Method for the deposition of pure semiconductor material

The invention relates to a method and device for making pure semiconductor aterial by thermal decomposition of compounds of the semiconductor material on suitable carrier elements. The quantity and quality of the obtained semiconductor material is increased in accordance with the invention by introducing the compounds to be decomposed into the reactor chamber in at least a partially liquid state through a nozzle having a plurality of discharge openings.

The present invention relates to a method for the deposition of pure 
semiconductor material, in particular, silicon, by thermal decomposition 
of a compound of the semiconductor material, on the surface of a heated 
carrier element, which carrier element is heated by applying an electrical 
current thereto, so as to heat the same to the decomposition temperature 
of the corresponding decomposable compound in a gas-tight, closed reactor. 
The invention also relates to a nozzle used in the inventive process for 
feeding the decomposable compound. 
When making pure semiconductor material, for example, polycrystalline 
silicon from, e.g., trichlorosilane, the deposition speed substantially 
depends on the temperature, the reactor pressure and the amount of 
trichlorosilane which is processed.

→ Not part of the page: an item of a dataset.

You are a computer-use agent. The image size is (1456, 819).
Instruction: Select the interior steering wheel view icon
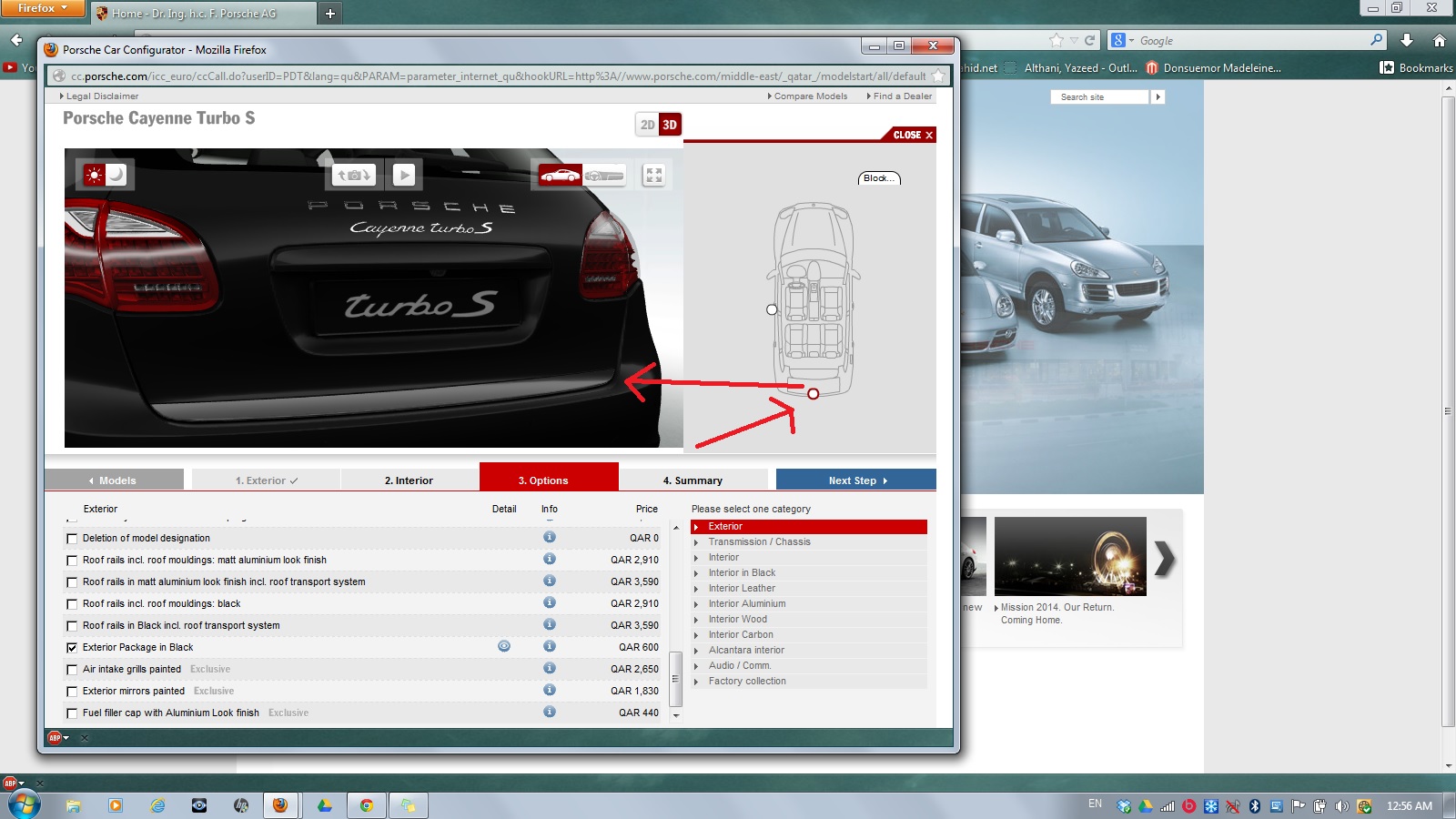604,175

At a given pressure and at a given 
temperature, an increase of the deposition rate may only be obtained by 
increasing the quantity of the trichlorosilane which is being processed. 
With the usual trichlorosilane-hydrogen mixtures having a trichlorosilane 
proportion of 5 to 10 Vol.%, such an increase is no longer possible, since 
an increased quantity results in a correspondingly increased flow speed, 
as a result of which the dwell time of the decomposable compound for a 
quantitative deposition on the heated carrier element would be too short. 

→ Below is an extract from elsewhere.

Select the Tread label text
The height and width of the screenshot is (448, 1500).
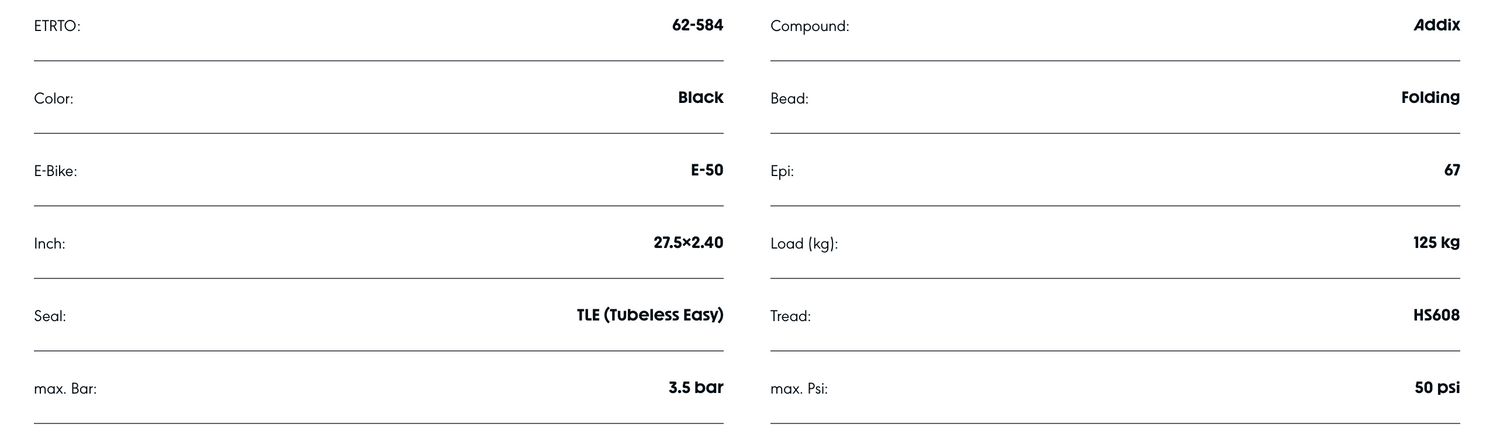pos(790,316)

On the other hand, substantially higher concentrations, for example, 50 
Vol.% trichlorosilane in the mixture, result in problems during the gas 
feeding and for making the mixture itself. 
Moreover, very expensive saturators are required, wherein the hydrogen 
charges itself with the corresponding quantity of the gaseous 
trichlorosilane. On the other hand, all gas feeding lines must be heated 
up to and into the reactor, so as to prevent the trichlorosilane from 
condensating out. A further problem is that with an increase in the 
quantity of the decomposable compound and an increase in the quantity of 
the semiconductor material to be deposited, the diameter of the 
polycrystalline silicon rods which are in the reactor, grows faster in the 
upper portion of the reactor than in the lower portion of the reactor. In 
addition, the surface characteristics of such polycrystalline rods is 
disadvantageously changed due to bubble or groove formations. In 
particular, when using such rods for making monocrystals in accordance 
with the zone-drawing method, extended operating times are required and 
increased grinding losses are experienced. 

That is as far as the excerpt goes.